Speak Clearly and Confidently
When you look downward and mumble your words in a soft tone, people obviously can’t hear you, for starters. Secondly, it makes things a little awkward for the other party because your body language and volume suggests that talking to them makes you uncomfortable. Stand up straight, relax your shoulders, unfold your arms, and speak up!
If you’re not used to doing this, it definitely feels weird at first, and you may stumble in your words a bit. Slow down; you don’t have to spit out your entire sentence in less than three seconds. You can practice by recording yourself talk on your phone and playing it back. Observe your habits, the tone, and volume of your voice, and your diction.
Be Friendly
Unless you’re in some super serious situation where smiling and chuckles aren’t allowed, brighten up your demeanor! When you smile, your eyebrows go up as well; other human beings perceive this as a genuine greeting, which is exactly what you want. You don’t have to be over the top about it; sincerity is what we’re going for here. Others should feel like they can let their guard down a little and speak freely.
Being friendly also allows people to be more honest with you; they have less fear of you becoming offended. Keep your expressions natural and topic appropriate, and don’t be nervous! Even if the person you’re talking to seems to have all the confidence in the world, they might be uncomfortable on the inside as well. Everything’s going to be okay, so relax and enjoy the discussion.
Reflection Before Response
No rule says you have to immediately respond to what someone says or have an answer prepared. Doing so is actually the opposite of effective communication, while you’re planning a response in your head, you’re missing crucial details about what the other person is saying. You can say something along the lines of “hmm, I’ve never thought it if that way” or a similar phrase. This gives you a few seconds to absorb the information you just received and consider what was actually communicated.

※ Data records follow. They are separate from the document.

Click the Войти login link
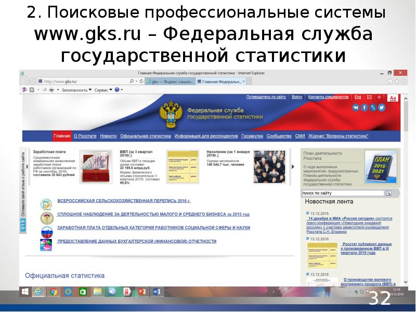This screenshot has width=416, height=312. pos(297,97)
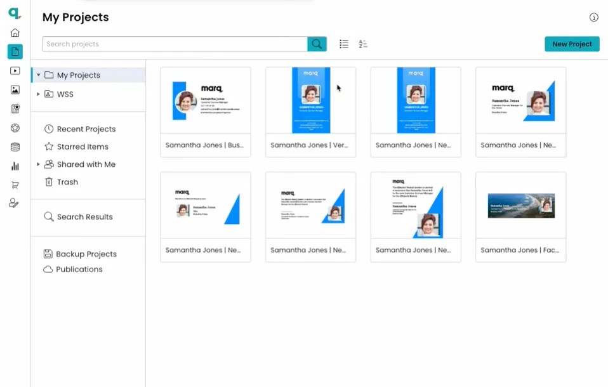Open the Data (database) icon in sidebar
Image resolution: width=608 pixels, height=387 pixels.
(x=15, y=147)
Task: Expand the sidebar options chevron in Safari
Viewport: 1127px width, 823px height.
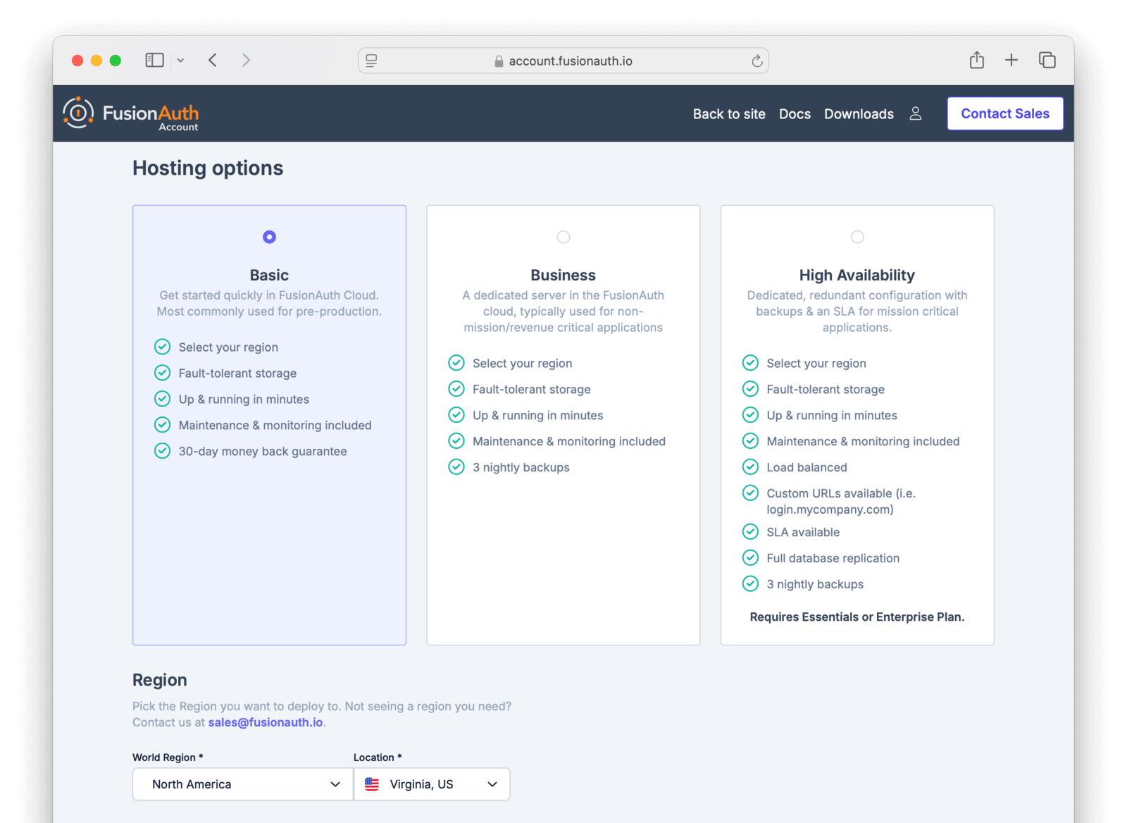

Afterward, you can formulate your own thoughts and provide a reply that is both relevant and pertains to the points that were made. This is probably one of the more challenging elements of positive communication because it’s sometimes tough to gauge how your words will affect someone else. Even if you plan your sentences meticulously and thoughtfully, there’s still a chance that someone may not take it the way you meant it. This is going to happen, and it’s not something that you need to beat yourself up over. Try not to hyperfocus on areas where you feel like you “screwed up.” Just remind yourself that you are doing your very best, and to improve your communication skills, you have to make mistakes, too.